I’m becoming increasingly enamoured with the list-columns in data frames. The following example combines purrr and dplyr to generate 100 random test-training splits in order to compute an unbiased estimate of prediction quality. These tools are still experimental (and currently need quite a bit of extra scaffolding), but I think the basic approach is really appealing.

library(dplyr)
random_group <- function(n, probs) {
  probs <- probs / sum(probs)
  g <- findInterval(seq(0, 1, length = n), c(0, cumsum(probs)),
    rightmost.closed = TRUE)
  names(probs)[sample(g)]
}
partition <- function(df, n, probs) {
  n %>%
    replicate(split(df, random_group(nrow(df), probs)), FALSE) %>%
    zip_n() %>%
    as_data_frame()
}

msd <- function(x, y) sqrt(mean((x - y) ^ 2))

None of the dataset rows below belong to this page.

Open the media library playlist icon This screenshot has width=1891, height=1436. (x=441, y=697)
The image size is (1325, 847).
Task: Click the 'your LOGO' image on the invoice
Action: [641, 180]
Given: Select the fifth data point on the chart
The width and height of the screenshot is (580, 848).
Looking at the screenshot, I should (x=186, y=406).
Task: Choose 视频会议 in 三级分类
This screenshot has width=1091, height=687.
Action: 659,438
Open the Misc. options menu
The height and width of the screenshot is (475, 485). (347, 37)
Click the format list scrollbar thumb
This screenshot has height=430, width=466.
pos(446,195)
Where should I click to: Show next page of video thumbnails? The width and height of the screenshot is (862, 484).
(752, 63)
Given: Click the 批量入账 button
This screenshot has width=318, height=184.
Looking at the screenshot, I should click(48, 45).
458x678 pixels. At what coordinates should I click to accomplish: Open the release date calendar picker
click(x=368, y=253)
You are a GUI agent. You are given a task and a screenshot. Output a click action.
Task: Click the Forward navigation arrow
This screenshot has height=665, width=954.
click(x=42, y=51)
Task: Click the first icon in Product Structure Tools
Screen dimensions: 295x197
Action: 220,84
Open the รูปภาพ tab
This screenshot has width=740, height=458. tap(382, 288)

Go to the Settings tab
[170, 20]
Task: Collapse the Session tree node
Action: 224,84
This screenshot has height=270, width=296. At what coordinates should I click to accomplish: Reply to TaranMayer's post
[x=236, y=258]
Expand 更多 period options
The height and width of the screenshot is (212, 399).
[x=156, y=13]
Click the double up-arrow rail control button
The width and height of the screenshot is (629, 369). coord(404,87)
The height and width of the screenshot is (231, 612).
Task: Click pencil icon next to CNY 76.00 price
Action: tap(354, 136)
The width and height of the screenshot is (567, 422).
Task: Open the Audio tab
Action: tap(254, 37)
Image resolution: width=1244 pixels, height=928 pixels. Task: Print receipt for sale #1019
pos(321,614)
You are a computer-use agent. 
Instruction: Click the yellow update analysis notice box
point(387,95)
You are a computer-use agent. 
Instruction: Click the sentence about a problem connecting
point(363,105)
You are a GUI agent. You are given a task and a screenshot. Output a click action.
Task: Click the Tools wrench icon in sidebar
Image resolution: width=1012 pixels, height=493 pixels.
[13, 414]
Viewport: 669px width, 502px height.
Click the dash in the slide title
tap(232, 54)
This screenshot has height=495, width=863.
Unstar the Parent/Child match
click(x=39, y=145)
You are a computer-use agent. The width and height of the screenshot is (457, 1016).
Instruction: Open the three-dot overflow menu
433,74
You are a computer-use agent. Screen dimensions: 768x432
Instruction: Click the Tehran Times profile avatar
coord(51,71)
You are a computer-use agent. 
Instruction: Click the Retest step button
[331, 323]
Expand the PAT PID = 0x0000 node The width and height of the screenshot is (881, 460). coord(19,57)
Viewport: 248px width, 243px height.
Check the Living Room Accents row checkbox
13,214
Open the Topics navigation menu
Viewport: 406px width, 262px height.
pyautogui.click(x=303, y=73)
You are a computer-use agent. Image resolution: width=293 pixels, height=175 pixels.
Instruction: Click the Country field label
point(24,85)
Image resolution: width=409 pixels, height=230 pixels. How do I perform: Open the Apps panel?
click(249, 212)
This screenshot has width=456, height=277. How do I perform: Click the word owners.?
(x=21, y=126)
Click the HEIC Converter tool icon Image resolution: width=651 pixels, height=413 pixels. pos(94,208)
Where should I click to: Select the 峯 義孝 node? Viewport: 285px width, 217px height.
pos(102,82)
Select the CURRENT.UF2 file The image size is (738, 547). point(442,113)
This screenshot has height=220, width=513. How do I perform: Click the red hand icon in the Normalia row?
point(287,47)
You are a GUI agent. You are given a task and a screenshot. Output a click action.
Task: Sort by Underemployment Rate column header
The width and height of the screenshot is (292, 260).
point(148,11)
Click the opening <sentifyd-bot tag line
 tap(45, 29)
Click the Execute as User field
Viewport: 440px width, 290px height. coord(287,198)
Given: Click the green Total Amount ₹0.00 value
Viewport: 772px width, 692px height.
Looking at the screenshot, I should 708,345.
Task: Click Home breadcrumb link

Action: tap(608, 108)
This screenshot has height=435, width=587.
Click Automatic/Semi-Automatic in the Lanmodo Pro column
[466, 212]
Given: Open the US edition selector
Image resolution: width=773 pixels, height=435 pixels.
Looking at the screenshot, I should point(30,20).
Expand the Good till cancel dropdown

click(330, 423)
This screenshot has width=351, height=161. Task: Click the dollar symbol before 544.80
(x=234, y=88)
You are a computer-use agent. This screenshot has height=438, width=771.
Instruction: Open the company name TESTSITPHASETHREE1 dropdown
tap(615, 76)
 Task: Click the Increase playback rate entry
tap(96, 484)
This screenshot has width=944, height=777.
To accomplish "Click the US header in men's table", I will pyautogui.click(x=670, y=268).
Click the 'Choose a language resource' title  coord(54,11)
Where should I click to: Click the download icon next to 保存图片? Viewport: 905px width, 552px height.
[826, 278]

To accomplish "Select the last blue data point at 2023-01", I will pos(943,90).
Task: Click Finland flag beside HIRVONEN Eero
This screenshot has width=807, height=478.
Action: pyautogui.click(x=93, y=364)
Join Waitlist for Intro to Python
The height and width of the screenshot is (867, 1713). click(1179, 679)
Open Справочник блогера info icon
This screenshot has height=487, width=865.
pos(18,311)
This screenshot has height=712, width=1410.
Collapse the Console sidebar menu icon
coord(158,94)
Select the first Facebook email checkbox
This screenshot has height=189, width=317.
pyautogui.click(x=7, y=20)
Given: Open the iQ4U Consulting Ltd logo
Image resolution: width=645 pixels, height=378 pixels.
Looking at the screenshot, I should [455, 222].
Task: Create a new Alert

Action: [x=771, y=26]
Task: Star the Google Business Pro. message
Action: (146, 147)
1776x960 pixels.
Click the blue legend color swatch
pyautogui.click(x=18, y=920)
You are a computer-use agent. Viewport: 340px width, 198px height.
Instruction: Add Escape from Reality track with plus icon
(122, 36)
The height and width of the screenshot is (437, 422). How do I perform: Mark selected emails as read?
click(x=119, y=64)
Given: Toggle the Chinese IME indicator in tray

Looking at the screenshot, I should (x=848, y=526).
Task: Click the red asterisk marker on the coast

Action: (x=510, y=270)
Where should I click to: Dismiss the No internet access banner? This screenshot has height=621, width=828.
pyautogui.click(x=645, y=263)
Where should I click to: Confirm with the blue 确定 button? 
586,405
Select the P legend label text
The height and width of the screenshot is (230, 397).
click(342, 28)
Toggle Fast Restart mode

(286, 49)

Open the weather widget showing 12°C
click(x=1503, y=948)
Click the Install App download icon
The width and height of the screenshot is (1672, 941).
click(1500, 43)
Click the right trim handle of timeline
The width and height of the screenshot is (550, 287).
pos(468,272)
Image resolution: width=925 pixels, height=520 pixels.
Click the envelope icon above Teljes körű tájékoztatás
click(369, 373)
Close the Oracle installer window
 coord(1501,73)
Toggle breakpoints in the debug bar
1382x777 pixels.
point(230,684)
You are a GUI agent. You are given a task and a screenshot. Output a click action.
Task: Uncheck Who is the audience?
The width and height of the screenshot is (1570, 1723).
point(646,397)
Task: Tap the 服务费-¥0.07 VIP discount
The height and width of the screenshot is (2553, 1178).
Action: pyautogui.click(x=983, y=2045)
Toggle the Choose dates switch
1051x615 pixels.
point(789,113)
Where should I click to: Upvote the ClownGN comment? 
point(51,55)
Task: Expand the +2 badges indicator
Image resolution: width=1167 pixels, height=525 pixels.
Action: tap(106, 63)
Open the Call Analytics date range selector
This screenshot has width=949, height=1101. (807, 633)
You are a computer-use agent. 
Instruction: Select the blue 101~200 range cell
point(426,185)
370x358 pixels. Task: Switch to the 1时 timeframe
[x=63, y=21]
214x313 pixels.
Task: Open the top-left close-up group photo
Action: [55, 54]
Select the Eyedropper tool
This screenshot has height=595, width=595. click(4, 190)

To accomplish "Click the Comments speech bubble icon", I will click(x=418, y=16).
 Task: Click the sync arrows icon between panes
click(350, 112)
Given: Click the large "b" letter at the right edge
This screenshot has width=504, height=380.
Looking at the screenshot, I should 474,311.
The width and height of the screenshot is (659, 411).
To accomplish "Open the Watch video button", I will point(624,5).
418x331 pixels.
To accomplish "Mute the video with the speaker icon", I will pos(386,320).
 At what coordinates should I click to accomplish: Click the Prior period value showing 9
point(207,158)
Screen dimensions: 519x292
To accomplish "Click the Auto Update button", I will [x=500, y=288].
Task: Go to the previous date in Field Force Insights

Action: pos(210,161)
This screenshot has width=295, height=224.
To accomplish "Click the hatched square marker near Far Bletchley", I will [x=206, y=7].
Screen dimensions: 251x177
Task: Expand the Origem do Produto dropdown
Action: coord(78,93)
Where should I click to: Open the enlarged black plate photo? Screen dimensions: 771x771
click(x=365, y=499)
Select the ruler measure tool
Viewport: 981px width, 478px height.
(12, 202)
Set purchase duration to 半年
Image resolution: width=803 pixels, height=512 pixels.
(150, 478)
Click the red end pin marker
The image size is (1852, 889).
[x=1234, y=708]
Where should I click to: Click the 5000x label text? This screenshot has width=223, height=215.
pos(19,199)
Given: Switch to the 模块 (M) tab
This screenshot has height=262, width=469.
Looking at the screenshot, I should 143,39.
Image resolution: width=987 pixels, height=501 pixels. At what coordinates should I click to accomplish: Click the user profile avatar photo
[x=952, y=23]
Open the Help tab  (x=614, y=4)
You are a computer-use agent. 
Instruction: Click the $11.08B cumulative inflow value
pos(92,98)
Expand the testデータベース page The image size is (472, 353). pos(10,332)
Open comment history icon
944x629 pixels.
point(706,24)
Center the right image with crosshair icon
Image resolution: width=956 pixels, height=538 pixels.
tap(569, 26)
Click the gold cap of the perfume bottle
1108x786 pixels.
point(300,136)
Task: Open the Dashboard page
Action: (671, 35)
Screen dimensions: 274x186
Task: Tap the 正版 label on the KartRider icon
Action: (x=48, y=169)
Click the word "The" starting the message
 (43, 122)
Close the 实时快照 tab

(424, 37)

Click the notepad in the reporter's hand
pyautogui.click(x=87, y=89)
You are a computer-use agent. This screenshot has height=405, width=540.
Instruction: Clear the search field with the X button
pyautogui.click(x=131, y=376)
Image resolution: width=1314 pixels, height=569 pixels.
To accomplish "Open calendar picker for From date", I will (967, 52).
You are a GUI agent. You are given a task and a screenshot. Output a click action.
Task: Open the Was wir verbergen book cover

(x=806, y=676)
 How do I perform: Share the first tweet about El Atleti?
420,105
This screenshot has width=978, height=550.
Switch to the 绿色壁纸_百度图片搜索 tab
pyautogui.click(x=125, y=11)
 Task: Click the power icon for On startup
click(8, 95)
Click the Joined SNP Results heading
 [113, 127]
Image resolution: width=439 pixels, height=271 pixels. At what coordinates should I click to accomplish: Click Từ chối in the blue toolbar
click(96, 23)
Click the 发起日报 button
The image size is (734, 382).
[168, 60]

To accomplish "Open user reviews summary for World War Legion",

# Genearte 100 random test-training splits,
cv <- mtcars %>%
  partition(100, c(training = 0.8, test = 0.2)) %>%
  mutate(
    # Fit the model
    model = map(training, ~ lm(mpg ~ wt, data = .)),
    # Make predictions on test data
    pred = map2(model, test, predict),
    # Calculate mean squared difference
    diff = map2(pred, test %>% map("mpg"), msd) %>% flatten()
  )
cv
#> Source: local data frame [100 x 5]
#>
#>                   test             training   model     pred  diff
#>                 (list)               (list)  (list)   (list) (dbl)
#> 1  <data.frame [7,11]> <data.frame [25,11]> <S3:lm> <dbl[7]>  3.70
#> 2  <data.frame [7,11]> <data.frame [25,11]> <S3:lm> <dbl[7]>  2.03
#> 3  <data.frame [7,11]> <data.frame [25,11]> <S3:lm> <dbl[7]>  2.29
#> 4  <data.frame [7,11]> <data.frame [25,11]> <S3:lm> <dbl[7]>  4.88
#> 5  <data.frame [7,11]> <data.frame [25,11]> <S3:lm> <dbl[7]>  3.20
#> 6  <data.frame [7,11]> <data.frame [25,11]> <S3:lm> <dbl[7]>  4.68
#> 7  <data.frame [7,11]> <data.frame [25,11]> <S3:lm> <dbl[7]>  3.39
#> 8  <data.frame [7,11]> <data.frame [25,11]> <S3:lm> <dbl[7]>  3.82
#> 9  <data.frame [7,11]> <data.frame [25,11]> <S3:lm> <dbl[7]>  2.56
#> 10 <data.frame [7,11]> <data.frame [25,11]> <S3:lm> <dbl[7]>  3.40
#> ..                 ...                  ...     ...      ...   ...
mean(cv$diff)
#> [1] 3.22

Other functions

There are too many other pieces of purrr to describe in detail here. A few of the most useful functions are noted below:

x <- list(list(a = 1, b = 2), list(a = 2, b = 1))
x %>% str()
#> List of 2
#>  $ :List of 2
#>   ..$ a: num 1
#>   ..$ b: num 2
#>  $ :List of 2
#>   ..$ a: num 2
#>   ..$ b: num 1

x %>%
  zip_n() %>%
  str()
#> List of 2
#>  $ a:List of 2
#>   ..$ : num 1
#>   ..$ : num 2
#>  $ b:List of 2
#>   ..$ : num 2
#>   ..$ : num 1

x %>%
  zip_n(.simplify = TRUE) %>%
  str()
#> List of 2
#>  $ a: num [1:2] 1 2
#>  $ b: num [1:2] 2 1
1:10 %>% keep(~. %% 2 == 0)
#> [1]  2  4  6  8 10
1:10 %>% discard(~. %% 2 == 0)
#> [1] 1 3 5 7 9

list(list(x = TRUE, y = 10), list(x = FALSE, y = 20)) %>%
  keep("x") %>%
  str()
#> List of 1
#>  $ :List of 2
#>   ..$ x: logi TRUE
#>   ..$ y: num 10

list(NULL, 1:3, NULL, 7) %>%
  compact() %>%
  str()
#> List of 2
#>  $ : int [1:3] 1 2 3
#>  $ : num 7

Design philosophy

The goal of purrr is not try and turn R into Haskell in R: it does not implement currying, or destructuring binds, or pattern matching. The goal is to give you similar expressiveness to a classical FP language, while allowing you to write code that looks and feels like R.